Activate Allen County advocates for health

LIMA — Community health collaborative Activate Allen County is working to expand mental and behavioral health services in Allen County.

Co-Directors Kayla Monfort and Josh Unterbrink spoke to the Lima Rotary Club on Monday about their work, including plans to start an overdose prevention review board and advance evidence-based substance-use and suicide prevention programs.

Monfort and Unterbrink regularly review data to ensure Allen County’s community health improvement plan, which is revised every three years, meets the most pressing needs of the community.

They then work with partner agencies like Allen County Public Health, Lima hospitals and others to enact the plan.

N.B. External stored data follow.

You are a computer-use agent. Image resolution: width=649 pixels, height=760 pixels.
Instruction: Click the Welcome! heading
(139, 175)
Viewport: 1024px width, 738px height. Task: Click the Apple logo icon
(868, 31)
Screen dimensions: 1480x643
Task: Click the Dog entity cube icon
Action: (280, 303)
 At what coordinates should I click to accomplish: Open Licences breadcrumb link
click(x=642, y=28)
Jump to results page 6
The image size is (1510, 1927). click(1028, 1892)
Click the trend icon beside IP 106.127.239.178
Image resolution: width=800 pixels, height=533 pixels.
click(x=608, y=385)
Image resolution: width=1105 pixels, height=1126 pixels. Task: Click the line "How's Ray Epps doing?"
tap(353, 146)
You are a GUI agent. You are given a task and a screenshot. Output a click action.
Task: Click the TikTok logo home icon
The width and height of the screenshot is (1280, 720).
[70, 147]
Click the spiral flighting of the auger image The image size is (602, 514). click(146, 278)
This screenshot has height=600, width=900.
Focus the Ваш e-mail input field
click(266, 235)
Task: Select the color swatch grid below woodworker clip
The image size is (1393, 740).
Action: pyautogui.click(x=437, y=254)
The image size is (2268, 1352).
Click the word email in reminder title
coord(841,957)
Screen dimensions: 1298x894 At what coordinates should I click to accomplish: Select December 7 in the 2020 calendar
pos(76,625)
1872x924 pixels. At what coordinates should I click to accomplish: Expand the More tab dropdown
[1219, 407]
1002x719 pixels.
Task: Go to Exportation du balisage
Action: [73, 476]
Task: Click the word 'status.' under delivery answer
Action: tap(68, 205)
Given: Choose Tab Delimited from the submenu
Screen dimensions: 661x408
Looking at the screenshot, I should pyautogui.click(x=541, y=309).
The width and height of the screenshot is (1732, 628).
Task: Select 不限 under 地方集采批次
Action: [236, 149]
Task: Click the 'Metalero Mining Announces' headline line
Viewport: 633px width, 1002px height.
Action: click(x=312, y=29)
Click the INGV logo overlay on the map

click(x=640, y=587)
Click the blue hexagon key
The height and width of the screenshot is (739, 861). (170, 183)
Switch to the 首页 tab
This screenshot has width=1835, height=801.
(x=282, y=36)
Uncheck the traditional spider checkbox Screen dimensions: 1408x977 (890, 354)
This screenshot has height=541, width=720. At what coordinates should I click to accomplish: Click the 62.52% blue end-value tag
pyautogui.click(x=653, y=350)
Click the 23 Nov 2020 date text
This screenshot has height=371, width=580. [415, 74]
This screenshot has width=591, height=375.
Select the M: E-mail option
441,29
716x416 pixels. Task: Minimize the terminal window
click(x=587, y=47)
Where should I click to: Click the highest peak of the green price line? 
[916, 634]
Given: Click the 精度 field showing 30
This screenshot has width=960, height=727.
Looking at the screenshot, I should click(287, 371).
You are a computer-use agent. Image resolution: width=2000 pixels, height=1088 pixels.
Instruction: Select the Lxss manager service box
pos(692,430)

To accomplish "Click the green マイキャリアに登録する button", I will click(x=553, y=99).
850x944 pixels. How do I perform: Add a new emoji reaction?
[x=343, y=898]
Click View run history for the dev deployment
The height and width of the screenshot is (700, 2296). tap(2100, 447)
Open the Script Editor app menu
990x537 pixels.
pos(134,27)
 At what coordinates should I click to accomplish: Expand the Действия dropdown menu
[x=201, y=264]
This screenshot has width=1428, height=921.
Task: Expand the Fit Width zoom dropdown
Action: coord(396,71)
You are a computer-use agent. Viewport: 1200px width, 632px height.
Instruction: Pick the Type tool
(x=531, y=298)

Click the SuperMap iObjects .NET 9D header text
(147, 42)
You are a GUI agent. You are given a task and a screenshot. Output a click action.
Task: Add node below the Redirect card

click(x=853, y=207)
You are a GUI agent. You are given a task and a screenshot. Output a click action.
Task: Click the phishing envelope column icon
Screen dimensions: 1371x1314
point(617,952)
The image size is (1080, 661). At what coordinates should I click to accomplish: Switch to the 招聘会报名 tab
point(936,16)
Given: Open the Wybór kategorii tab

The current health improvement plan prioritizes access to mental and behavioral health services in addition to other supports for healthy living like access to healthy foods, parks, transportation, housing and maternal and infant health.

To improve housing access, Monfort and Unterbrink advocated for the creation of a rental registry in Lima and are now looking toward programs that lower housing costs and increase homeownership.

The duo is also working to reduce lead exposure through additional testing in homes and children, who are at highest risk of developing lead poisoning, and working with parents to ensure children receive a well visit early in childhood.

Unterbrink encourages people to join one of the collaborative’s work groups, like the bike and pedestrian task force, the food policy group or the maternal and infant task force, to help advance the overall health of Allen County.

“We would love to have you volunteer and be a part of this work,” Unterbrink said, “because it takes all of us.”